Sports massage uses a variety of pressure (often deeper, more intense and focused than in conventional massage) to speed up an athlete’s recovery time and help prevent injury.
Many athletes believe that a complete training programme should include not just the exercise itself, but also regular massage.
Because each sport uses the muscle groups in different ways, a qualified sports massage therapist will have a sound knowledge of the muscular and skeletal systems, and tailor the treatment for each individual athlete. Sports massage is often supplemented by other massage therapy styles, including Swedish massage, deep tissue, trigger point (myotherapy), shiatsu, acupressure, compression, cross-fiber and lymphatic massage.
What Is Sports Massage?
Sports massage is a systematic manipulation of the soft tissues of the body that focuses on muscles relevant to a particular sport. Runner Paavo Nurmi, known as the “Flying Finn,” was one of the early users of sports massage. Nurmi is said to have used sports massage during the 1924 Olympics in Paris where he won five gold medals. Here, Jack Meagher is thought to be the father of sports massage in the United States.
Many different movements and techniques are used in sports massage. Examples of these techniques include; Swedish style massage, effleurage (stroking), petrissage (kneading), compression, friction, tapotement (rhythmic striking), vibration, gliding, stretching, percussion and trigger points. These movements and techniques are used to try to help the athlete’s body achieve maximum performance and physical conditioning with a decreased chance of injury or pain and a quicker recovery.
Many benefits from sports massage have been reported based on experience and observation. Some of the benefits are to the mind (psychological) and some are to the body (physiological). Possible side effects of sports massage are tenderness or stiffness for 1 to 2 days after the sports massage.
A skin reaction due to the massage oils is also possible. But for the most part, sports massage is safe. Some of the reported benefits include:
•Increased blood flow
•Increased joint range of motion (ROM)
•Increased elimination of exercise waste products (lactic acid)

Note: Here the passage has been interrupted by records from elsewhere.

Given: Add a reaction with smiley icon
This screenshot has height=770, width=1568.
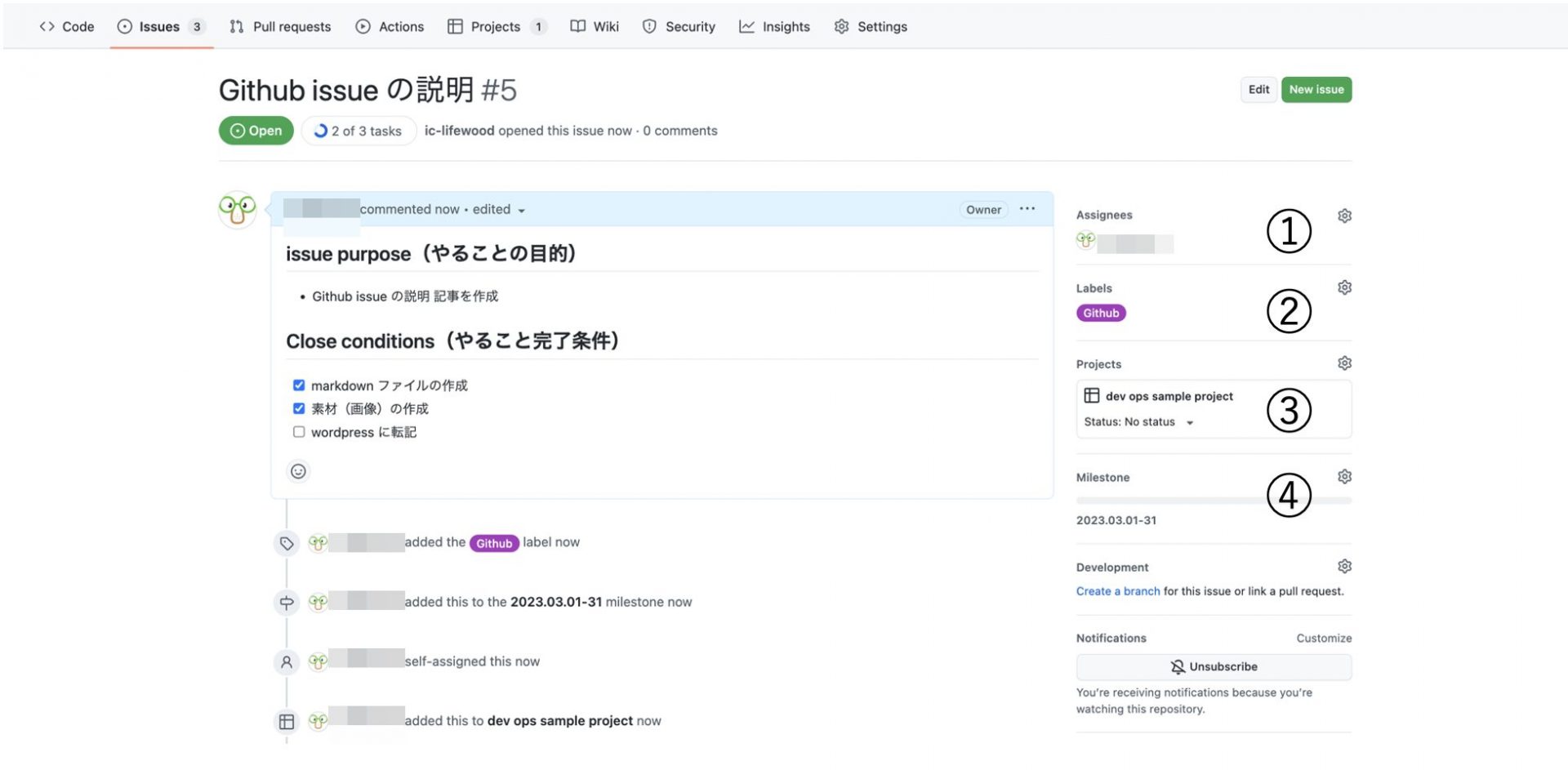Looking at the screenshot, I should tap(298, 471).
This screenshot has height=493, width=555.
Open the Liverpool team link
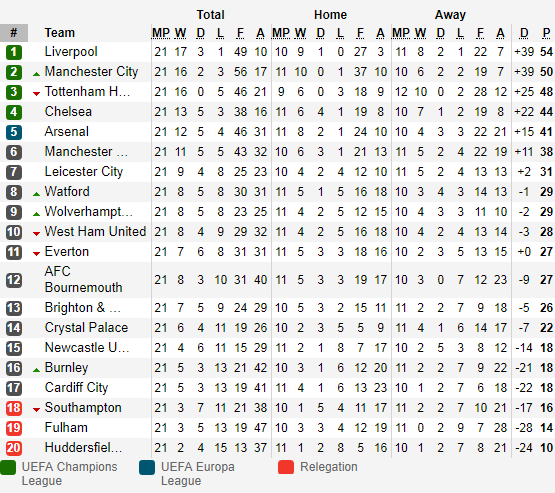[71, 52]
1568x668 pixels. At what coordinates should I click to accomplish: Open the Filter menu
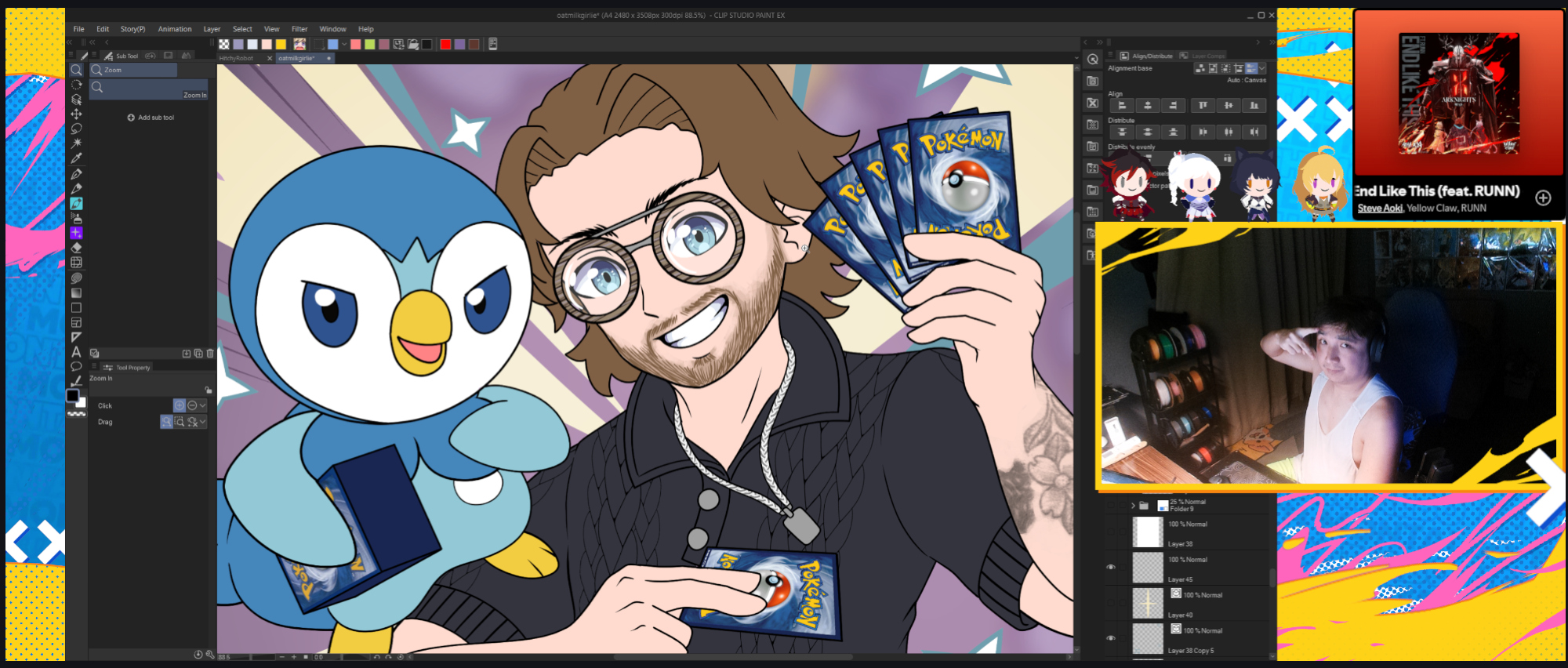click(299, 29)
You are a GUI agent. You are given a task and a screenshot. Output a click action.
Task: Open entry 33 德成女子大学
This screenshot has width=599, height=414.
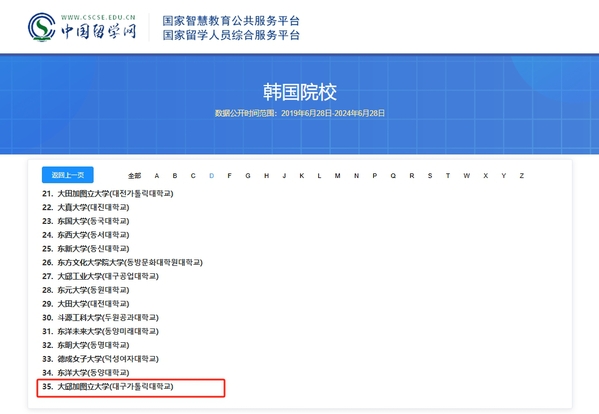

•Increased sense of well-being
•Decreased muscle tension
•Decreased neurological excitability (nerves more relaxed)
•Decreased chance of injury
•Decreased recovery time between workouts
•Decreased muscle spasms
•Relax your muscles
•Relieve any swelling you have around your joints
•Boost circulation and the immune system so that the body heals more quickly
•Improve your flexibility and body strength
•Reduce your heart rate and blood pressure
•Increase your circulation and lymph flow
•Make it easier for you to recover more quickly after you’ve done strenuous exercise
•Make it less likely you’ll get more injuries by getting rid of the tension in the muscles
The strokes used in sports massage are almost always directed towards the heart, a technique designed to increase blood and lymph flow. But you may find that your therapist sometimes massages you with shorter strokes in the opposite direction – this is designed to stretch your muscle fibres.
Your massage will begin with a variety of stroking movements (‘effleurage’) usually carried out with the whole palm of the hand and the fingers. This helps you become accustomed to your therapist’s touch, warm your body’s tissues and increase your blood flow. It will also help the therapist to identify any tender areas at the outset, so less pressure can be applied later on.
They will then use a technique called ‘petrissage’ – kneading designed to work on deeper tissues, to mobilise fluids, stretch muscle fibres and aid relaxation.
After this comes the ‘frictions’ technique – aimed at breaking down lesions and even scar tissue, and separating muscle fibres. Frictions might feel uncomfortable or even slightly painful, so don’t be afraid to tell your therapist to go more gently on particular areas.